Advogada orienta motoboys sobre direito a adicional de periculosidade

Os profissionais do regime CLT que utilizam motocicleta agora têm o direito ao adicional de periculosidade regulamentado e podem exercê-lo. Isto porque, o direito já previsto no art. 193, §4º da CLT, de 30% sobre o salário base dependia de regulamentação do Ministério do Trabalho e Emprego, e foi aprovada em dezembro de 2025, a Portaria nº 2.021. Agora o adicional é regra e não cabe mais recurso sobre a validade desta norma.

A advogada Lana Iara Góis de Souza, sócia do Escritório de Advocacia Operária, atuante em Direito do Trabalho e Sindical, explicou que não há mais impedimentos legais para que as empresas façam esse pagamento.

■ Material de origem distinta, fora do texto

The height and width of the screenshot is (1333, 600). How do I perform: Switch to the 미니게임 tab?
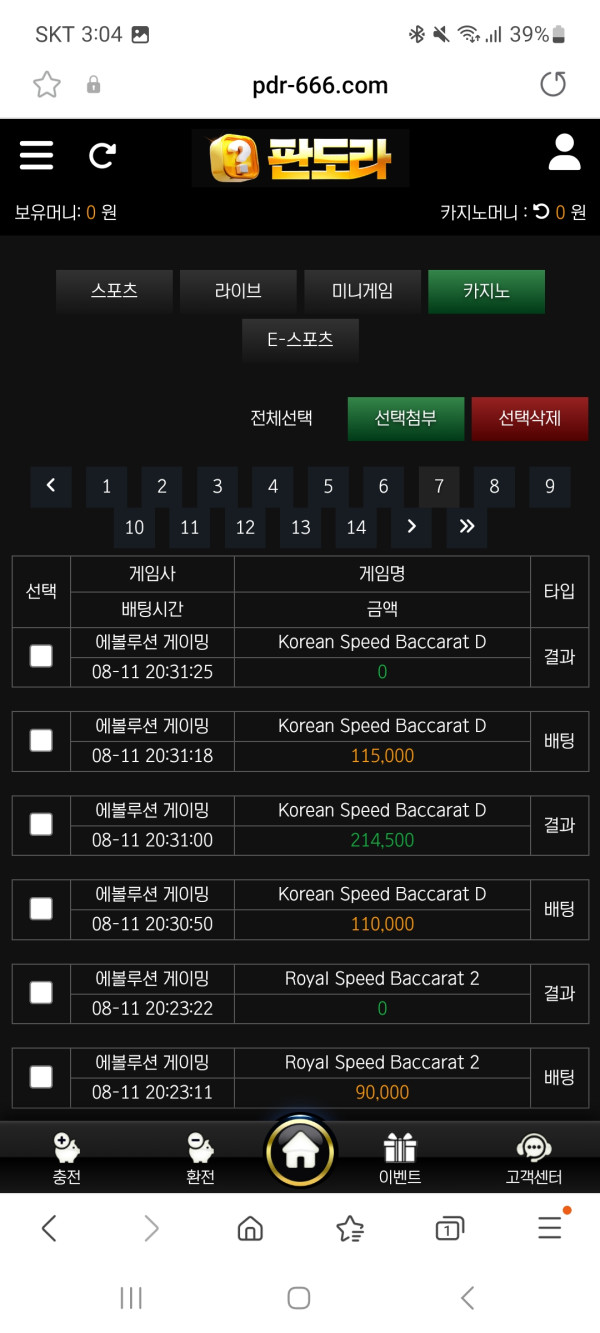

“As regras agora são muito claras e pacíficas: se você utiliza motocicleta ou motoneta para exercer sua atividade profissional em vias públicas, você tem o direito garantido de receber o adicional de periculosidade de 30% sobre o seu salário base. Esse valor é um reconhecimento por lei do risco enfrentado diariamente no trânsito”, disse.

Contudo, ela explicou que a norma também define as situações que não autorizam o pagamento do adicional de periculosidade aos motociclistas: “A norma não considera como atividade perigosa a utilização da moto apenas para o trajeto de casa para o trabalho e vice-versa, para realização de atividade de moto em locais privados ou mesmo quando o uso da motocicleta é de forma eventual ou em tempo reduzido”, descreveu.

Ela ainda orientou ao trabalhador que acione um advogado trabalhista caso se enquadre nas regras para o recebimento do benefício, e a empresa não esteja exercendo o pagamento corretamente para que o direito seja respeitado.